SAFETY CONDITIONS FOR HYDROGEN PRODUCTION FOR FUEL CELLS

L. NIETO; D. ZUMOFFEN; M. BASUALDO

Mar del Plata

Congreso; 4º Congreso Nacional - 3° Congreso Iberoamericano - HIDRÓGENO Y FUENTES SUSTENTABLES DE ENERGíA; 2011

UTN-CNEA

In this work the optimal monitoring systems design (OMSD) for a bio-ethanol fuel processor system (FPS) connected to a proton exchange membrane fuel cell (PEMFC) is analyzed. The OMSD approach is based on detectability analysis, multivariate statistics, and optimal signal selection.  The hydrogen production plant (FPS) is based on steam reforming, followed by high and low-temperature shift reactors and preferential oxidation.

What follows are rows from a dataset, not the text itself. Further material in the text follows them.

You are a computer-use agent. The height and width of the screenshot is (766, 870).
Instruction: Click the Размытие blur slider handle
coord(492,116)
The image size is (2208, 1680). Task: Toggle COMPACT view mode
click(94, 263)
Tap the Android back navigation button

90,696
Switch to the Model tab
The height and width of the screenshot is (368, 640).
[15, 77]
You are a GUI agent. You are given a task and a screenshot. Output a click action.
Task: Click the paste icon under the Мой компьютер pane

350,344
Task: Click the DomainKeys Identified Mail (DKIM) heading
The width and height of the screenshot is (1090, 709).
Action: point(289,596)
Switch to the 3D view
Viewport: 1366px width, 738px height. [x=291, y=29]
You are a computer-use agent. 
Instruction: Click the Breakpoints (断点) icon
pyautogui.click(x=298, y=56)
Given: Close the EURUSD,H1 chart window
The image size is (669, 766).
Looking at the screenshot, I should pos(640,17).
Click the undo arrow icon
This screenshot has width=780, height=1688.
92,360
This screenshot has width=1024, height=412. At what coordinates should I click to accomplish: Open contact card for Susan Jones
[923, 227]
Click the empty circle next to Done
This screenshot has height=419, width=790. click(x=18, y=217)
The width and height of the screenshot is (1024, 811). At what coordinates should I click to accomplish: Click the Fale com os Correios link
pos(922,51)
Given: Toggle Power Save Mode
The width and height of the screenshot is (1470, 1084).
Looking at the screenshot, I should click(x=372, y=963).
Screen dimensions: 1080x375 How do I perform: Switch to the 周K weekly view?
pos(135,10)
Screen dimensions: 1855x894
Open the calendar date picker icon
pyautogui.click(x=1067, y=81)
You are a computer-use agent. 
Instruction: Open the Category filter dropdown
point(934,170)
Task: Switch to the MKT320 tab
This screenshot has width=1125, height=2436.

This process feeds a PEMFC for automotive purposes. The computational implementation of the FPS+PEMFC plant was made by using a suitable integration of three well-know environments: MATLAB®, HYSYS® and ADVISOR®.  The control structure applied to the FPS+FC system was developed by using the minimum square deviation (MSD) methodology for plant-wide control design. In this context, the OMSD approach was applied to the overall closed-loop plant by considering typical abnormal events, i.e. sensor faults. This methodology is supported by a supervision system based on principal component analysis (PCA) with combined statistic and its corresponding detectability index. Accounting the process data base (normal and abnormal) both the fault subspace (fault direction) and detection quality can be extracted and quantified respectively. Thus, the approach optimizes the minimal detectable fault magnitude by searching the most suitable sensors/signals locations. This mixed-integer (or binary/combinatorial) optimization problem can be efficiently solved by genetic algorithms and, eventually, the functional cost may be augmented by accounting the monetary investment cost. This leads to an optimal solution with the best detectability properties and lowest investments costs.